One of the serendipitous delights of this trip was making the acquaintance of Josee (above). We ‘met’ by accident on the phone. I was working in my Customer Service capacity at Lands’ End Inc. and she was a customer. I noticed she was from Montreal and told her about my upcoming trip. I had not yet made any of the car rental or hotel arrangements as the trip was still up in the air. Josee volunteered to send me lodging and restaurant suggestions via e-mail. She was as good as her word, and soon Geneia and I were booked to stay at the Auberge Les Passants du Sans Soucy in Montreal’s Historic District. Not only that, but on the day of our arrival, she dropped off a packet of Visitor Information at the Auberge, so we would have it as soon as we drove in. (Geneia and I flew to Burlington, VT and drove to Montreal on Thursday, January 14.)
The photograph above is one that Geneia snapped on Friday, after we had spent noon and afternoon in the Exhibit. Josee met us in the Museum and we went out for coffee at a Patisserie nearby. We very much enjoyed meeting her in person and visitng about our travels, hers and ours. Merci, Josee! J ‘espere que nous nous reunissons encore!
G and I in our room kidding around.
Below, in one Blog entry after another, I’m posting all the major paintings we saw, together with literary references and personal comments.
As a young painter, Waterhouse, like other artists of his era, notably Lawrence Alma Tadema, was inspired by the excavations at Pompei to try to recapture the scenes of daily life in that lost and foreign world. ‘In the Peristyle’ is painted over a previous work, which one can see evidence of through the paint.
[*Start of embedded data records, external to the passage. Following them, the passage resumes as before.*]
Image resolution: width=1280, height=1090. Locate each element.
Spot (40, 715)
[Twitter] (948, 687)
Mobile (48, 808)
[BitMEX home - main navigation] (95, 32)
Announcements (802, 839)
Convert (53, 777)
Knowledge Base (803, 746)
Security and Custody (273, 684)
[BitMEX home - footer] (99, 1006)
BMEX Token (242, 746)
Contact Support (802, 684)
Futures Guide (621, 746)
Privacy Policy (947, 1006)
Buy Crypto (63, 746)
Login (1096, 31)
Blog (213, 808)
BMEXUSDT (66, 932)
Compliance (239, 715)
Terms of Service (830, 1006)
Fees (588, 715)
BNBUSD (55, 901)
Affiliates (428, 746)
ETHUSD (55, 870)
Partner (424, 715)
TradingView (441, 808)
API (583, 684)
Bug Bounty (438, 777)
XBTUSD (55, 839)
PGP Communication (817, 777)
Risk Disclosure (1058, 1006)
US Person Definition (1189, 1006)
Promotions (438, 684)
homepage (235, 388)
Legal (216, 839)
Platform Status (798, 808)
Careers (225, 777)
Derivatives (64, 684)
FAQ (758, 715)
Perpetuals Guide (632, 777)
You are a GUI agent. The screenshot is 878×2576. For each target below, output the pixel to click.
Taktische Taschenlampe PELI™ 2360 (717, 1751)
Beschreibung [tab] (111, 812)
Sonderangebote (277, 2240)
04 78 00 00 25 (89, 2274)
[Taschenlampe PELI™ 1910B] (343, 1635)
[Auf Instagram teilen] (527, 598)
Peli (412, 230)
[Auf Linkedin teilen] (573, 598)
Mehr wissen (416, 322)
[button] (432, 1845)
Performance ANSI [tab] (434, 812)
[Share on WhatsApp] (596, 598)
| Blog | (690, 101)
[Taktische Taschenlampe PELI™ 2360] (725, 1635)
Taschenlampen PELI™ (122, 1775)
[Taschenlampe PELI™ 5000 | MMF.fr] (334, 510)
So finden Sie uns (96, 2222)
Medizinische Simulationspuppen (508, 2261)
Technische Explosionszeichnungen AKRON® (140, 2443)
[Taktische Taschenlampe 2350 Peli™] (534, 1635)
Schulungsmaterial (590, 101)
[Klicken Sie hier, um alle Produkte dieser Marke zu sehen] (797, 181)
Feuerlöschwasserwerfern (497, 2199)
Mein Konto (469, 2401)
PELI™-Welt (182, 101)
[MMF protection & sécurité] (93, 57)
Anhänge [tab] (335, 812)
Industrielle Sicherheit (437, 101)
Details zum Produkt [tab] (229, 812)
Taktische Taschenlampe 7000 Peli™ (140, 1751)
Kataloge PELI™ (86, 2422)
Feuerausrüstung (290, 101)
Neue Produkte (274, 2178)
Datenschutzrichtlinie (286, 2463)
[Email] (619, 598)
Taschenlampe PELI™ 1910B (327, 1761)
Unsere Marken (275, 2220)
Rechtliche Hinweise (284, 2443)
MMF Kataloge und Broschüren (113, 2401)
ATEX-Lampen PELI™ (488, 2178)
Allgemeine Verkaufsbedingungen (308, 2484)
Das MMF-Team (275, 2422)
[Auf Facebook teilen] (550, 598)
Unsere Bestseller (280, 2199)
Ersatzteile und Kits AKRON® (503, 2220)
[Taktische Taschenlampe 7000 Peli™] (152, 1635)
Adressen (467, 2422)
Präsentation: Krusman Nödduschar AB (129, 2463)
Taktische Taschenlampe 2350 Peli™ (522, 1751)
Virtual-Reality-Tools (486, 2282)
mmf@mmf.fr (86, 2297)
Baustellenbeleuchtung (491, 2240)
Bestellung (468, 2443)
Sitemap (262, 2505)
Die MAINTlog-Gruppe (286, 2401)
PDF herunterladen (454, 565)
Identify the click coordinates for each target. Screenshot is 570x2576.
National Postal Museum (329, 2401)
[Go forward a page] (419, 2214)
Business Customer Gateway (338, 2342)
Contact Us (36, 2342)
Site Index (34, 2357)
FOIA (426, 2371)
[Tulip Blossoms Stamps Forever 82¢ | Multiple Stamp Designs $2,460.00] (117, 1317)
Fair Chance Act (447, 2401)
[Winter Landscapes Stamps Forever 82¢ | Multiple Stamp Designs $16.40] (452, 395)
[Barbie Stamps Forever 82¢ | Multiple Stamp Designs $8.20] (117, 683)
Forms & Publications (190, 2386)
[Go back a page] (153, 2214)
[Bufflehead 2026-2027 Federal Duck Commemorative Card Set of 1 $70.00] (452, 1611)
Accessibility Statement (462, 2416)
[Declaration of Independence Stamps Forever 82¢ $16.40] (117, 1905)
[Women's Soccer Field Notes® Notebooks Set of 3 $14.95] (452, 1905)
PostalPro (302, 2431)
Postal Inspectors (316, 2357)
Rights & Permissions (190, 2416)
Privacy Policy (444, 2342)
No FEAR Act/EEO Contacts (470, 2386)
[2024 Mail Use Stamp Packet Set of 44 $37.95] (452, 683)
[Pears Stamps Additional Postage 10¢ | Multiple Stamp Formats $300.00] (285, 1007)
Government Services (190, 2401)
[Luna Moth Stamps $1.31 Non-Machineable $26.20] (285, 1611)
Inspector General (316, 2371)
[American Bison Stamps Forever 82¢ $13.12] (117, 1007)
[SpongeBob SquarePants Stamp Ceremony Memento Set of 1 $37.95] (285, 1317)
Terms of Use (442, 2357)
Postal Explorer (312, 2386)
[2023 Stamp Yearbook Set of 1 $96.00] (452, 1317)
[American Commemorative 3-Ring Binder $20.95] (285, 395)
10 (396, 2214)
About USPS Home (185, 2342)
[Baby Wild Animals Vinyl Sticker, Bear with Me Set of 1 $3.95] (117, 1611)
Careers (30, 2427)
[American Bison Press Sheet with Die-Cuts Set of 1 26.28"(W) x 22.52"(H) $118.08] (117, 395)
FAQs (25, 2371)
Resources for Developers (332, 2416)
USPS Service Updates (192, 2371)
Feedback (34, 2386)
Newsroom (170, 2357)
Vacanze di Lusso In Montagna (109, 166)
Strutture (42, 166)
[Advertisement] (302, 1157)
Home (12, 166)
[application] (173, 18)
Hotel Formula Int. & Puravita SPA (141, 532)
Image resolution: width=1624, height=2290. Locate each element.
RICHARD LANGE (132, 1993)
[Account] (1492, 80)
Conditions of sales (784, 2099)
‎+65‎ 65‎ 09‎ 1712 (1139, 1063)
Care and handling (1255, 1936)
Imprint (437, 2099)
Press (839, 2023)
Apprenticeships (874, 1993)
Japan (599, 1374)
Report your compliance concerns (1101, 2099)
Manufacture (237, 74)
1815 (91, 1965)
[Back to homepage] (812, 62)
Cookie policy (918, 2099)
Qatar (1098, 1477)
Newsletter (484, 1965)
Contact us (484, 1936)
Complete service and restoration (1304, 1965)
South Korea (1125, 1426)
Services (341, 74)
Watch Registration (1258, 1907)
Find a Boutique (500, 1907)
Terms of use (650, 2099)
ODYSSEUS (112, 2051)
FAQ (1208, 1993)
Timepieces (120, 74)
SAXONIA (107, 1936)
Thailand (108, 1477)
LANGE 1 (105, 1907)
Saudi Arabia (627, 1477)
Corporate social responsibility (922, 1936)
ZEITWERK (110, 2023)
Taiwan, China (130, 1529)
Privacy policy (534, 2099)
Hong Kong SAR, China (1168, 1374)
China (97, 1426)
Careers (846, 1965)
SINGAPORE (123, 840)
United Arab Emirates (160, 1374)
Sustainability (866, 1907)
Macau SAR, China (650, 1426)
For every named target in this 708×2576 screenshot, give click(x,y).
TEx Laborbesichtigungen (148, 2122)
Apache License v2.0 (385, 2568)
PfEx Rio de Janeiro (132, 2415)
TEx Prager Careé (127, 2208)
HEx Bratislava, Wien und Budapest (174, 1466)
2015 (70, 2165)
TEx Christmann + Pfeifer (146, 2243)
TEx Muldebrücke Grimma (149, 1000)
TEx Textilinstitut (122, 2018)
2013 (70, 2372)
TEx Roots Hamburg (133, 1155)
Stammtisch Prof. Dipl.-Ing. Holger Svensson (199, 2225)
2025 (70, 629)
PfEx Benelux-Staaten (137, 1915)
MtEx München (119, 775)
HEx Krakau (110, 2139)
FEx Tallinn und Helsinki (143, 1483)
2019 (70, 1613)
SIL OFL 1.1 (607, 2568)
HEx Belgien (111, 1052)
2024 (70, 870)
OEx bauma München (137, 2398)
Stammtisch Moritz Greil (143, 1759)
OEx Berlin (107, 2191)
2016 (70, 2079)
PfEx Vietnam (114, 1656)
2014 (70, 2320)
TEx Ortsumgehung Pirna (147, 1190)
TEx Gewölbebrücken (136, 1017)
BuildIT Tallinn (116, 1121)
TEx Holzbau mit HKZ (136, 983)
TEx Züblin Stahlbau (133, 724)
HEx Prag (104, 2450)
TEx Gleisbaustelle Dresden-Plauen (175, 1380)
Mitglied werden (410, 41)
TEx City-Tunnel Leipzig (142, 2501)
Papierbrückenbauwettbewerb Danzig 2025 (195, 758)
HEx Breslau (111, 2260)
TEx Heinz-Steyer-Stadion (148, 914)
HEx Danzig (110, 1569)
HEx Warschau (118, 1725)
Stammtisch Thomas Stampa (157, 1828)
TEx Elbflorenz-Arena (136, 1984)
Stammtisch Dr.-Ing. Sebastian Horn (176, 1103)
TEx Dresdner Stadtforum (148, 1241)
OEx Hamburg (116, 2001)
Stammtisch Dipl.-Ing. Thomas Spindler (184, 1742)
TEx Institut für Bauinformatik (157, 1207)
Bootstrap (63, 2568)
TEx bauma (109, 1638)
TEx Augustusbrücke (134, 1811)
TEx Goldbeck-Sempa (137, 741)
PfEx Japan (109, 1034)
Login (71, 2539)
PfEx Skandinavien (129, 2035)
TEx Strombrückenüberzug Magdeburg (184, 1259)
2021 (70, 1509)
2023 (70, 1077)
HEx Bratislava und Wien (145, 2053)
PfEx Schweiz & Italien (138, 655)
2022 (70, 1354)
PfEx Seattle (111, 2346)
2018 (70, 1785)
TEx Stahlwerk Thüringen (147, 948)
(Click on any of the following paintings to enlarge them.)
In the Peristyle 1874
Preraphaelites, like William Holman Hunt and John Everett Millais, has already painted scenes from Shakespeare’s plays as readily as historical scenes. This is Waterhouse’s debut with a Shakespearean subject from The Tempest. He will later return to this heroine, with a less restrained painting style.